Respondent further claims that the trial court violated section 403(e) of the Illinois Marriage and Dissolution of Marriage Act (the Act) (Ill. Rev. Stat. 1985, ch. 40, par. 403(e)) when it failed to wait 48 hours between the determination as to grounds and the commencement of proceedings on intervenor's claim for an equitable lien on the marital residence. Section 403(e) states, in pertinent part:
"(e) Contested trials shall be on a bifurcated basis with the grounds being tried first. Upon the court determining that the grounds exist, the court shall allow 48 hours for the parties to settle amicably the remaining issues before resuming the trial. * * *"
• 6 It is well established that the purpose of section 403(e) is to encourage amicable settlement of peripheral issues between the petitioner and respondent once the grounds have been determined. (In re Marriage of Sheber (1984), 121 Ill.
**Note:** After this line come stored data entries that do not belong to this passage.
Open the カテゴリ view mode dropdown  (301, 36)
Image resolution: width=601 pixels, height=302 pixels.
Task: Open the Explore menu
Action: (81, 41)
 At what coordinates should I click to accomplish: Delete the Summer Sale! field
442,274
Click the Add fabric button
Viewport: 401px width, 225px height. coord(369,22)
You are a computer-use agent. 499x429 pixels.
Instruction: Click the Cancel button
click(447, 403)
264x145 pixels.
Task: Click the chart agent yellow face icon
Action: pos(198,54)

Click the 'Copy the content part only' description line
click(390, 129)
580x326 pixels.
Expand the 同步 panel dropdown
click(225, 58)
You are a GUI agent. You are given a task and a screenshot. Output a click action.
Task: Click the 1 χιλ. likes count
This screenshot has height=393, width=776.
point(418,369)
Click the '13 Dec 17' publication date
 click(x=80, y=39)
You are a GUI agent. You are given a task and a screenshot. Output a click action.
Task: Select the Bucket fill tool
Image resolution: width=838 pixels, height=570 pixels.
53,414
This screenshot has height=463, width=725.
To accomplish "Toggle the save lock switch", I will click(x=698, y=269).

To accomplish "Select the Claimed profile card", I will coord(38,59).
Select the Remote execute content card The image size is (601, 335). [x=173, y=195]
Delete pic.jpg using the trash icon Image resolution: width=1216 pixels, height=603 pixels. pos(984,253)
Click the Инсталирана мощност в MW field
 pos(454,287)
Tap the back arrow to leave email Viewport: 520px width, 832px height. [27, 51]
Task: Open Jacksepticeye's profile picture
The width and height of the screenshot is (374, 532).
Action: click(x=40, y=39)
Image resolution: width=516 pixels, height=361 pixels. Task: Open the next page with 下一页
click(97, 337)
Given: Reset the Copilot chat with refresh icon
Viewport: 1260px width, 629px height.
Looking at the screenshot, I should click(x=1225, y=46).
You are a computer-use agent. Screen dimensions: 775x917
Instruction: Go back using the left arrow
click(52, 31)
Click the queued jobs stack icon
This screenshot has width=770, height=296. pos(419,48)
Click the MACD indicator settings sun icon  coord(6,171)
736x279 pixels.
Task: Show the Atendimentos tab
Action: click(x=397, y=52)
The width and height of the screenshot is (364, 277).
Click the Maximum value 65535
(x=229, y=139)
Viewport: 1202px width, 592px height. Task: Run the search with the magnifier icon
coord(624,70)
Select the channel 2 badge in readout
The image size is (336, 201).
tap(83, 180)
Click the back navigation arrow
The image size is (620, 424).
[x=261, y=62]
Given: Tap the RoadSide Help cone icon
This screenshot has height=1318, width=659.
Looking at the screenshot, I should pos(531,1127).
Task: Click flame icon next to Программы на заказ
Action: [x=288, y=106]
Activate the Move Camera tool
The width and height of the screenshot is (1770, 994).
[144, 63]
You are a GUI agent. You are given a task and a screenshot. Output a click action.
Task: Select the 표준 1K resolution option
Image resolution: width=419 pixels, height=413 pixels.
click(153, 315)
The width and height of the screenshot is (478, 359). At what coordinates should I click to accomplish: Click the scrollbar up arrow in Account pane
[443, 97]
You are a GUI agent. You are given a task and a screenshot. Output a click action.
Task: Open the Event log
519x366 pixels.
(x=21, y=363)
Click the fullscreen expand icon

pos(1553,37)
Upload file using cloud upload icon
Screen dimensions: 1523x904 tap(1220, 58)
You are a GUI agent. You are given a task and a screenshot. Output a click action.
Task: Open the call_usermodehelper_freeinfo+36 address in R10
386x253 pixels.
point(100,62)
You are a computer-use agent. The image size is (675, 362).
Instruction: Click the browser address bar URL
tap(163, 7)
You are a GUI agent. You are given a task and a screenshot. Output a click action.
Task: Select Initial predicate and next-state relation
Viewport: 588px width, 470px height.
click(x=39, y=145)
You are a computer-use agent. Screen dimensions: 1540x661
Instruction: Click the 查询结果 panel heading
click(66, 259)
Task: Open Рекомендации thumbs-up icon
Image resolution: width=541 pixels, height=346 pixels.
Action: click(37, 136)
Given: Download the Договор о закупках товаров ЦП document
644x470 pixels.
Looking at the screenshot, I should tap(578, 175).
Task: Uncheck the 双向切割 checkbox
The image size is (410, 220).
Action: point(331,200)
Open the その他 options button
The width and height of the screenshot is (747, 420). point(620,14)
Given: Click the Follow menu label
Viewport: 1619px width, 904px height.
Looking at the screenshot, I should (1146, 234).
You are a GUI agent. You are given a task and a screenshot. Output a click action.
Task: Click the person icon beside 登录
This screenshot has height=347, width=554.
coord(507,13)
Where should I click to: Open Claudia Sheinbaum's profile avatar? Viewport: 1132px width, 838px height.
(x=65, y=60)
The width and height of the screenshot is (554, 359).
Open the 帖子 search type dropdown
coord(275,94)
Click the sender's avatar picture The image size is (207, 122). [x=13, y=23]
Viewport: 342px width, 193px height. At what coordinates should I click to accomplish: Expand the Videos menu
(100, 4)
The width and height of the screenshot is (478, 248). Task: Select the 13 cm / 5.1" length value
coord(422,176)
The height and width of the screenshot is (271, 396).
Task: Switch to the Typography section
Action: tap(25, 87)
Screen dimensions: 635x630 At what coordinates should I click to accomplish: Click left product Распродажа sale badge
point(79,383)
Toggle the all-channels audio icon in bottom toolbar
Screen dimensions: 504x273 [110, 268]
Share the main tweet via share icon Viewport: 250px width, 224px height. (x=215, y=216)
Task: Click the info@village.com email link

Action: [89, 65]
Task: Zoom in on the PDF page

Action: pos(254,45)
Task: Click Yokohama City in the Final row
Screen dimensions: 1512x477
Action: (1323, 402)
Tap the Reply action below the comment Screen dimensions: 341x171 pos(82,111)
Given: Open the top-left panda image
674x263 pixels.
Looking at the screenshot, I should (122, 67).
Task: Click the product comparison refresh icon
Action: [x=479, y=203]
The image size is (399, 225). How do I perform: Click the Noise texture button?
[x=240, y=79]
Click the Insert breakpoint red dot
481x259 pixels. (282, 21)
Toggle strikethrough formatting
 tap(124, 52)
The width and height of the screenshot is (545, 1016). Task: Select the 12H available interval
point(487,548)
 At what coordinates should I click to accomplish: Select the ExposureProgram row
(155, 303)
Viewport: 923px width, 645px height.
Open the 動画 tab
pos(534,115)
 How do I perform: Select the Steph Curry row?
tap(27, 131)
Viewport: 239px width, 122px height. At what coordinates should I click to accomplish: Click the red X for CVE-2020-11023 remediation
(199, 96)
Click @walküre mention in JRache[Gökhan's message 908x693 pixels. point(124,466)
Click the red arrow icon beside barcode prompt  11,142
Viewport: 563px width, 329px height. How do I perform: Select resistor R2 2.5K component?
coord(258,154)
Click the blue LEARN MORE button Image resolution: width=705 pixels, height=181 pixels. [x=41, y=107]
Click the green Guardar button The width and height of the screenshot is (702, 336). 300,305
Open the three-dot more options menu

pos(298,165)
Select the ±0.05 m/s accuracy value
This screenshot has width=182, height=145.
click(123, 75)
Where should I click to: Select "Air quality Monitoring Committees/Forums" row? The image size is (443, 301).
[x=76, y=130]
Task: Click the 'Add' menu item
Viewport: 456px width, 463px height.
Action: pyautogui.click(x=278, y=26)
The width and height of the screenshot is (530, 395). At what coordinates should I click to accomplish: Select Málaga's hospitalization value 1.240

App.3d 328, 459 N.E.2d 1056.) It does not apply to third-party actions. Therefore, we find that section 403(e) is inapplicable to the resolution of intervenor's action for an equitable lien and the trial court properly proceeded on intervenor's claim following the determination of grounds.
Respondent next contends that the trial court erred in determining the amount of past-due child-support and mortgage payments due him from petitioner. As a general principle, the findings of a divorce court are presumed to be correct and a reviewing court will not set aside those findings unless they are clearly against the manifest weight of the evidence. Petersen v. Petersen (1978), 58 Ill. App.3d 272, 374 N.E.2d 244.
• 7 In the present case, because the record provides incomplete information as to the number of payments made by petitioner, the amount of those payments, and the specific amount of her obligations, we find it necessary to defer to the judgment of the trial court and to presume that its findings as to arrearages are correct. In reaching this decision, we note that respondent's argument that petitioner had a continuing obligation commencing July 13, 1981, to pay one-half the mortgage is incorrect. The order of January 1982 states that petitioner had been obligated to pay one-half the mortgage from August 24, 1981, to January 1982. However, from January 1982 forward, respondent was to be "responsible for payment of mortgage, taxes and utilities."
Respondent next contends that the trial court erred in reducing the amount of child support which had been set forth in the judgment of dissolution. Respondent's argument is threefold. First, he asserts that the controlling pretrial order, dated December 17, 1982, waived any contest regarding child support. Second, he maintains that because petitioner did not argue her motion for denial of child support prior to the entry of the judgment of dissolution, the trial court lacked jurisdiction to entertain the motion. Third, in the alternative, respondent asserts that the court abused its discretion in reducing the child-support payments. We disagree.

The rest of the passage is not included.